ProPublica reports:
In November 2017, with the administration of President Donald Trump rushing to get a massive tax overhaul through Congress, Sen. Ron Johnson stunned his colleagues by announcing he would vote “no.” Johnson’s demand was simple: In exchange for his vote, the bill must sweeten the tax break for a class of companies that are known as pass-throughs, since profits pass through to their owners. Johnson praised such companies as “engines of innovation.”

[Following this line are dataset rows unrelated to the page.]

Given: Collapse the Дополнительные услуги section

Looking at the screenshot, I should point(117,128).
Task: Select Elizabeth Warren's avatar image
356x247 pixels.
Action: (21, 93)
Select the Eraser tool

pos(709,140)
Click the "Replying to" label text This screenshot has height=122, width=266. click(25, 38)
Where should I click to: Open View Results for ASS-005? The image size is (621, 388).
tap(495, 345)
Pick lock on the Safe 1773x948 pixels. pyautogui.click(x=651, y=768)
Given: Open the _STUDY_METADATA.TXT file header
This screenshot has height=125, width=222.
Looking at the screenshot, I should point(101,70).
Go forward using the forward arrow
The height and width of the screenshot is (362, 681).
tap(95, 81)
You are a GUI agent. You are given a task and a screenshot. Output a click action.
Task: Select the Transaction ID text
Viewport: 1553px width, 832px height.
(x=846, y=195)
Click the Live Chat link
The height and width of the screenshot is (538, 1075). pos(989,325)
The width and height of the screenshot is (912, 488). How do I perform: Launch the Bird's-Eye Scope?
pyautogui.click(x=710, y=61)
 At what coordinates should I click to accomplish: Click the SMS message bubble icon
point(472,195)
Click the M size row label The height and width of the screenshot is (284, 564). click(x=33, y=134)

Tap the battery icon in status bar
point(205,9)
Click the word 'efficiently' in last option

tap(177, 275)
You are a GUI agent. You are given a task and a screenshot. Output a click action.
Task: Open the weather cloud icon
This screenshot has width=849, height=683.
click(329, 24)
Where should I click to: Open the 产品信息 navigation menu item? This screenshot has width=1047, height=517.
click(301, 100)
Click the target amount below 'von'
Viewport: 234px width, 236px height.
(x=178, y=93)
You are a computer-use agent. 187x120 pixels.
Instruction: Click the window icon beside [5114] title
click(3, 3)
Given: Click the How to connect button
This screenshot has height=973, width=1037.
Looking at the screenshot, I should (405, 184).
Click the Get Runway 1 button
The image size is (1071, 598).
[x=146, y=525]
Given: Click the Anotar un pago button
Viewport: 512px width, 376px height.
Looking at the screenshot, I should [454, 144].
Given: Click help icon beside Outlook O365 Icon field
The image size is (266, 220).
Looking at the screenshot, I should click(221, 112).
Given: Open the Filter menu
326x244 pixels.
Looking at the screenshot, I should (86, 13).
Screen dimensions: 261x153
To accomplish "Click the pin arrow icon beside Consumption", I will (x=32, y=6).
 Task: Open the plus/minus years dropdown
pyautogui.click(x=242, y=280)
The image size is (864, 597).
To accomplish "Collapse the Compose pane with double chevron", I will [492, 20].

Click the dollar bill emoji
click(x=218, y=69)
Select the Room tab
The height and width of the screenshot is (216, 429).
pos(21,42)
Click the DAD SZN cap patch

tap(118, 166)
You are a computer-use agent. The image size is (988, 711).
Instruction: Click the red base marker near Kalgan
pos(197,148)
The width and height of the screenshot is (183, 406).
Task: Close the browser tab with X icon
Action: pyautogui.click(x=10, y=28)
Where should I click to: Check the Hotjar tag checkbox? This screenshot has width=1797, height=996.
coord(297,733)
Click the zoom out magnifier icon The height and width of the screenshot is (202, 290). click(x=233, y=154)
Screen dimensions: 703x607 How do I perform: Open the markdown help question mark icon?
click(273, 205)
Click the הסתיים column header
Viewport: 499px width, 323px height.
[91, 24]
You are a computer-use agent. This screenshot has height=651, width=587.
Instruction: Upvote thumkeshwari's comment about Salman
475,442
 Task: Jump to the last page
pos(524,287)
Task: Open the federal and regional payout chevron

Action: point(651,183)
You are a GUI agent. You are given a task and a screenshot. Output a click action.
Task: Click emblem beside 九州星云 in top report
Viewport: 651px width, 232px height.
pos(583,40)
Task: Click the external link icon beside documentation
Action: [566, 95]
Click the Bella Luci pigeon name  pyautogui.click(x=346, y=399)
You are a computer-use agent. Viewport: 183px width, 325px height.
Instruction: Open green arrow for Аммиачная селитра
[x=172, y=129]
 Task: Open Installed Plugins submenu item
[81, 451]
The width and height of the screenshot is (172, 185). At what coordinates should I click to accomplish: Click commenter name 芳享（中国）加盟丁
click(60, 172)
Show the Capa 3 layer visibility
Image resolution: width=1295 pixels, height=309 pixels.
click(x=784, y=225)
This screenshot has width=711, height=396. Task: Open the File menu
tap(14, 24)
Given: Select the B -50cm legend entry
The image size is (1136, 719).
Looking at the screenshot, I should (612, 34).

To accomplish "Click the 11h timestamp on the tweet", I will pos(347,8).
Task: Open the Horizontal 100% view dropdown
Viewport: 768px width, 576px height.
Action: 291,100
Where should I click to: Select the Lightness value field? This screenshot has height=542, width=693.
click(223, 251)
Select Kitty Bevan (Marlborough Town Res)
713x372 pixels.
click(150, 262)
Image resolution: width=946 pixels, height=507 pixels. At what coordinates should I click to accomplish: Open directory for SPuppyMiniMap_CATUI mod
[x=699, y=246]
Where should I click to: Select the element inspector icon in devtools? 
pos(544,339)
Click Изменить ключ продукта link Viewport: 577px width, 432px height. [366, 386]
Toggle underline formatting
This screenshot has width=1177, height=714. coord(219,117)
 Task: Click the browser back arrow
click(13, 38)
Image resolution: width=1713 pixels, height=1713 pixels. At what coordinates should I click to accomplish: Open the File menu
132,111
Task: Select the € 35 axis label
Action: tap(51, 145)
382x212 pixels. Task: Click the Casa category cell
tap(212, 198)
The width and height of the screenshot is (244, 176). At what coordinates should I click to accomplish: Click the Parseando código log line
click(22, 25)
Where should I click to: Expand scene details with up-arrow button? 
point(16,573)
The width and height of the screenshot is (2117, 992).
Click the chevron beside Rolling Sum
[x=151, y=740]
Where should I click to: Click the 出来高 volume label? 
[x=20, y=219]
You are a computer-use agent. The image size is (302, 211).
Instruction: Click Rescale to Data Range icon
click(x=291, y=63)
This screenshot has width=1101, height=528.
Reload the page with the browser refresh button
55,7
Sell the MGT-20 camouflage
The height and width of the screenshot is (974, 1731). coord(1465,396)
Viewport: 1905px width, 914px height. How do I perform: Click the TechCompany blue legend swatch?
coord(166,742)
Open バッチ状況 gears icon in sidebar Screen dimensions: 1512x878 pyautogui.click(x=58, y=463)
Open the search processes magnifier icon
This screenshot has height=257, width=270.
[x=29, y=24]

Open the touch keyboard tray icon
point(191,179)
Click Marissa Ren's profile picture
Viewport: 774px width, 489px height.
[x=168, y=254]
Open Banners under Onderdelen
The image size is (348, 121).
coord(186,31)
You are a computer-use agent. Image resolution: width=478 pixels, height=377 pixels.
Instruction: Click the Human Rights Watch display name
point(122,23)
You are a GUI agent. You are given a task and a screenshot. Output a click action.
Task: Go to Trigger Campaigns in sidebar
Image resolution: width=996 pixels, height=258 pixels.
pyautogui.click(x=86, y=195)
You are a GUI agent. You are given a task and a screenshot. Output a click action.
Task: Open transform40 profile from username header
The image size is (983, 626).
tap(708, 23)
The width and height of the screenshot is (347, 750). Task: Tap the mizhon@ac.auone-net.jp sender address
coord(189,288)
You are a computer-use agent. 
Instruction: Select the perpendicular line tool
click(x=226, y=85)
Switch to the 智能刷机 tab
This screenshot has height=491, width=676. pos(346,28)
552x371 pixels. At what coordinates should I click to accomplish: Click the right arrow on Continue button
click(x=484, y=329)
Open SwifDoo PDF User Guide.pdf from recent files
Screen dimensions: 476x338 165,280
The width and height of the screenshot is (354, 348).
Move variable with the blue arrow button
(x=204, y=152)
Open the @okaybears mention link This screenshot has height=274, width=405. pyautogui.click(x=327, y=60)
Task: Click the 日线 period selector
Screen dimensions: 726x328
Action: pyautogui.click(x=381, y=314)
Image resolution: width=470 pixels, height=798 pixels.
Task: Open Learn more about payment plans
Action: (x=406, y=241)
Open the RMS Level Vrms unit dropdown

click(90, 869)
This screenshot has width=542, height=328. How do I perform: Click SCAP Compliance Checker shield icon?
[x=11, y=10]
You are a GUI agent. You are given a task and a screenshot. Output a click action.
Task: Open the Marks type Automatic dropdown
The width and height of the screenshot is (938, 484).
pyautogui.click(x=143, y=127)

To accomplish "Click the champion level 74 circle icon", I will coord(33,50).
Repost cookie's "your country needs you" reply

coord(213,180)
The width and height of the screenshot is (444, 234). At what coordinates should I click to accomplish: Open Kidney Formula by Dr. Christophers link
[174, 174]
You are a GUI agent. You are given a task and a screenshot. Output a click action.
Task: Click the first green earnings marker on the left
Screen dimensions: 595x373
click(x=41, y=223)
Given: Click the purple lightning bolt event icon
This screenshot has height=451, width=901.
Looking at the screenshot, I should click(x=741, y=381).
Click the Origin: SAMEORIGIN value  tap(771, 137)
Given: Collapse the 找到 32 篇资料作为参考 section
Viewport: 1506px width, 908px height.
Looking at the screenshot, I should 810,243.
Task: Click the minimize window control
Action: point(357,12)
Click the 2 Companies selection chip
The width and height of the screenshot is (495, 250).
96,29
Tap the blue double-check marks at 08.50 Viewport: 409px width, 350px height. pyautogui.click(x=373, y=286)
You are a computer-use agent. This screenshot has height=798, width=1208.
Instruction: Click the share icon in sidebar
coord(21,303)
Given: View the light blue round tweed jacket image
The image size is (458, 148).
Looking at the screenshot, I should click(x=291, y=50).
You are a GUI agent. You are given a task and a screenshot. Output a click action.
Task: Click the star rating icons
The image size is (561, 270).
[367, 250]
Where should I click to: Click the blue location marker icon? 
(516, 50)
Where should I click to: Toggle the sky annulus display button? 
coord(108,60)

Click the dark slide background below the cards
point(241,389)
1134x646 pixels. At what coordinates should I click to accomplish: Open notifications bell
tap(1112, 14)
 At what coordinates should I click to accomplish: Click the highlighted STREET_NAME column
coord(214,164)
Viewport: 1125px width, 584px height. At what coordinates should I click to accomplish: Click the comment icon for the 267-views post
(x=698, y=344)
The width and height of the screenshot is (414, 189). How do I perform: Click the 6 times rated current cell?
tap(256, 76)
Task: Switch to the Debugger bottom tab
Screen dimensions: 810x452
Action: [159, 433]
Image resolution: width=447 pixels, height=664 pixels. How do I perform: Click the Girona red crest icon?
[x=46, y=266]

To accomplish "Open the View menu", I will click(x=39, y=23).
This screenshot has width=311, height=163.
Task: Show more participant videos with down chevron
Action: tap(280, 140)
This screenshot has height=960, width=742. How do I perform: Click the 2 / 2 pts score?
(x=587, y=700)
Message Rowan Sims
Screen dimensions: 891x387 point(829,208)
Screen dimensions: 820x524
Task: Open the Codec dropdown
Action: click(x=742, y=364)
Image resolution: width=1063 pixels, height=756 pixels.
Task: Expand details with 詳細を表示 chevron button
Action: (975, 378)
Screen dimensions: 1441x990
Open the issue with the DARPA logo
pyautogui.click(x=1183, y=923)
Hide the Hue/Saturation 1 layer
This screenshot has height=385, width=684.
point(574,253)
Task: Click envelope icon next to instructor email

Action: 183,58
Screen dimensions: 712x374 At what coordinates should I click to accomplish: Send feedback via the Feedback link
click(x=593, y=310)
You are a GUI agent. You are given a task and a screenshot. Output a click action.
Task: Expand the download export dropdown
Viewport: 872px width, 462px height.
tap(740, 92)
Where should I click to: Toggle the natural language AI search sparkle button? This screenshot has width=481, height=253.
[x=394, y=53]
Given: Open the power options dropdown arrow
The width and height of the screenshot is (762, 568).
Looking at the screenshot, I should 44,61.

Confidential tax records, however, reveal that Johnson’s last-minute maneuver benefited two families more than almost any others in the country — both worth billions and both among the senator’s biggest donors. Dick and Liz Uihlein of packaging giant Uline, along with roofing magnate Diane Hendricks, together had contributed around $20 million to groups backing Johnson’s 2016 reelection campaign.
Read the full article. There’s so much more. The Uihleins both contracted COVID in November after attacking the media for “overblowing” the pandemic.
A pair of billionaire donors to @SenRonJohnson‘s reelection campaign stand to reap more than $500 million in tax savings thanks to a provision Johnson fought to expand in the Trump 2017 tax cuts.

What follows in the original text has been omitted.